As pessoas que tomam medicamentos para tratar a hipertensão podem ver sua pressão arterial voltar ao normal. No entanto, para muitas pessoas, a hipertensão é uma condição para toda a vida. É importante seguir as recomendações do médico e só reduzir ou parar de tomar a medicação quando confirmar que este é o melhor curso de ação. De acordo com a American Heart Association (AHA): “Espere tratar a pressão alta por toda a vida. Os médicos às vezes reduzem as dosagens de drogas de uma pessoa depois de atingir a pressão arterial normal e mantê-la por um ano ou mais, embora seja raro que o tratamento seja interrompido completamente. Alguma forma de tratamento deve ser continuada ao longo da vida para bons resultados.”

Mito 7. A hipertensão é curável.

Atualmente não há cura para a hipertensão. No entanto, existem maneiras de gerenciar a condição e reduzir seu impacto na saúde. Por exemplo, segundo o Trusted Source, fazer as seguintes alterações pode ajudar: reduzindo a ingestão de álcool, comer uma dieta saudável, fazer exercícios, controlar o estresse, parar de fumar, manter um peso moderado, tomar os medicamentos.

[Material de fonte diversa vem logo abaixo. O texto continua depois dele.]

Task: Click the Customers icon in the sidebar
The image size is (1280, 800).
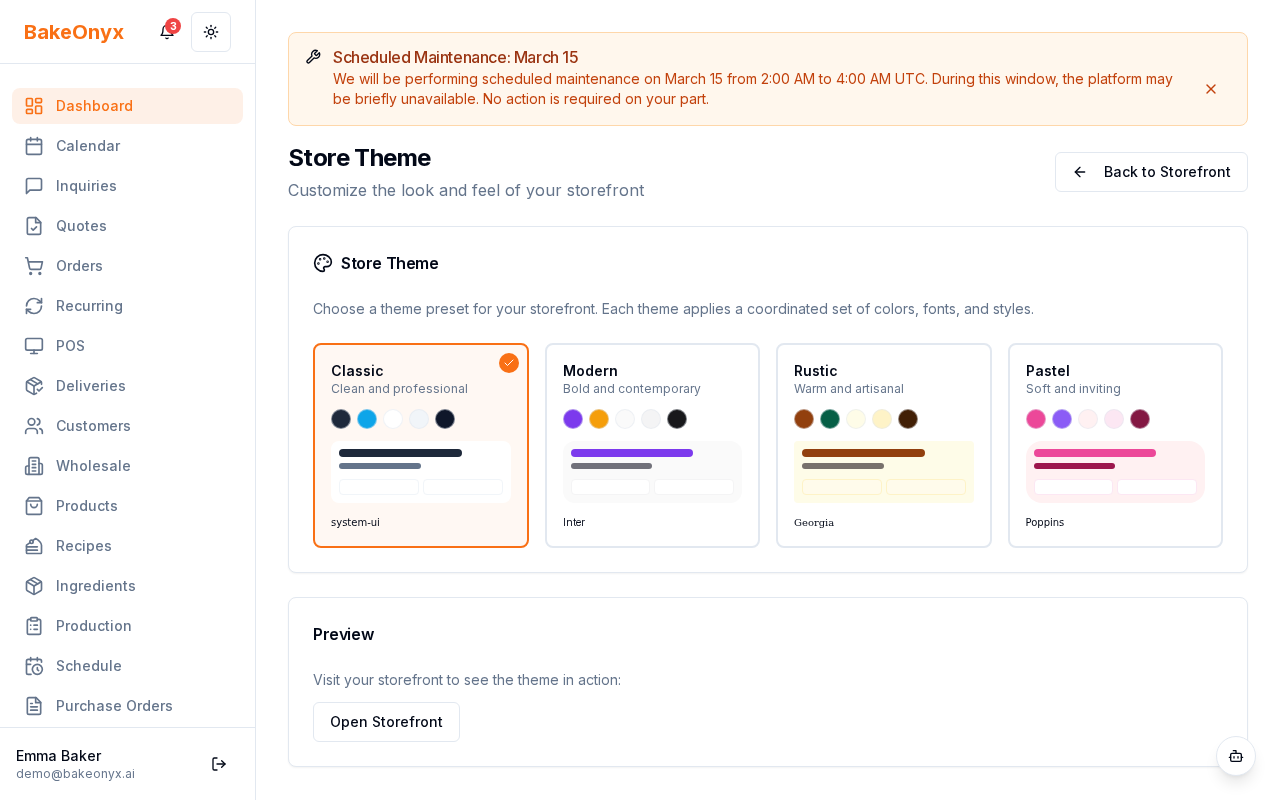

Em pacientes com hipertensão leve (estágio 1) (pressão arterial sistólica de 130-139mmHg) e risco cardiovascular baixo-intermediário, o paciente seria aconselhado a manter um estilo de vida saudável por três a seis meses. Se a pressão arterial permanecesse persistentemente alta apesar das mudanças no estilo de vida, seriam necessários medicamentos para reduzir a pressão arterial. Por outro lado, qualquer pessoa com pressão arterial sistólica superior a 140 mmHg justificaria tratamento com medicamentos no momento do diagnóstico.

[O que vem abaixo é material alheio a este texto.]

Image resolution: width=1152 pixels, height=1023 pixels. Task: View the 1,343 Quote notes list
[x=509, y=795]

Mito 8: A hipertensão arterial é mais comum em homens.

Embora qualquer pessoa possa desenvolver hipertensão, os homens têm um risco maior de fazê-lo até a idade de 45 anos.

Portanto, depende da idade. Antes dos 50 anos, a hipertensão é mais comum em homens do que em mulheres, mas após a menopausa, o risco da mulher aumenta e pode até ser maior do que o do homem.

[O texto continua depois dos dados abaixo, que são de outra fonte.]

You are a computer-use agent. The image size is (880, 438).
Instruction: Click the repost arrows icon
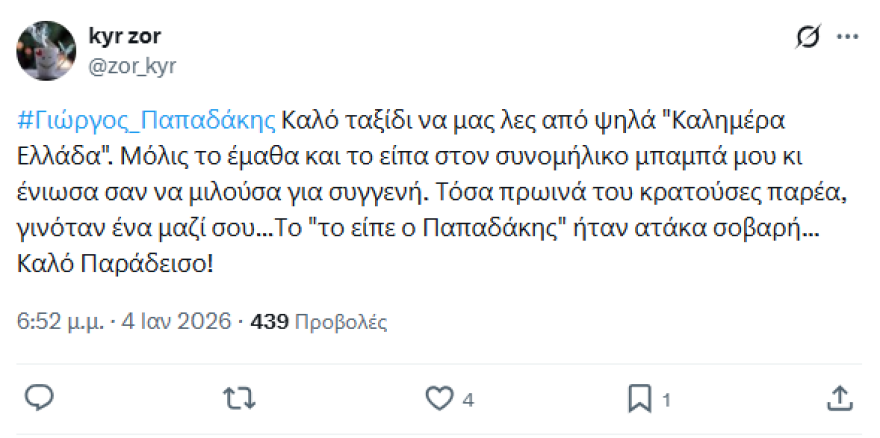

As mulheres têm algumas considerações adicionais sobre pressão alta. Tomar pílulas anticoncepcionais pode aumentar o risco de hipertensão. Mulheres com pressão alta podem ter maior risco de complicações durante a gravidez; e as mulheres que desenvolvem pressão arterial elevada durante a gravidez correm maior risco de ter pressão arterial elevada mais tarde na vida.

Mito 9: Se estou tomando medicamentos para pressão arterial, não preciso fazer exercícios ou cuidar do que como.

Você ainda precisa continuar com um estilo de vida saudável. Quando o seu médico começa a prescrever medicamentos para a pressão arterial, é apenas porque eles acreditam que essas medidas de estilo de vida não são suficientes para reduzir a sua pressão arterial ao normal.

“Não há substituto para tentar aderir a uma dieta saudável e praticar exercícios físicos! É a medida mais importante que você pode tomar para reduzir o risco de ataque cardíaco ou derrame”.

– Dr. Parveen Garg, University of Southern California Estados Unidos

Mito 10: Se minha pressão arterial cair com a medicação, posso parar de tomá-la.

Fato: você deve continuar tomando. A pressão alta é uma condição que dura a vida toda. Os medicamentos não curam a hipertensão.

“Se você parar de tomar seus medicamentos, sua pressão arterial aumentará novamente.”

– Dr. Parveen Garg, University of Southern California Estados Unidos

RESUMO

A hipertensão é grave e comum. Embora possa ser uma condição vitalícia, existem muitas maneiras de gerenciá-la e reduzir os riscos à saúde associados a ela. Ao enfrentar os mitos relacionados à hipertensão, podemos ajudar a reduzir seu impacto na sociedade, enfrentando os fatores de risco de frente e trabalhando contra eles.

À medida que revelamos a verdade por trás desses mitos generalizados, você agora possui o conhecimento e os insights necessários para tomar decisões informadas em relação ao controle da pressão alta. Lembre-se de que a hipertensão é uma condição que pode ser controlada de forma eficaz. É crucial estabelecer uma parceria forte com a sua equipe de saúde, pois eles desempenham um papel fundamental no apoio ao seu bem-estar geral.

“Faça dos check-ups regulares uma prioridade, permitindo um monitoramento contínuo e ajustes oportunos no seu plano de tratamento, se necessário. A adesão aos medicamentos e terapias prescritos é fundamental para manter o controle ideal da pressão arterial e reduzir o risco de complicações”.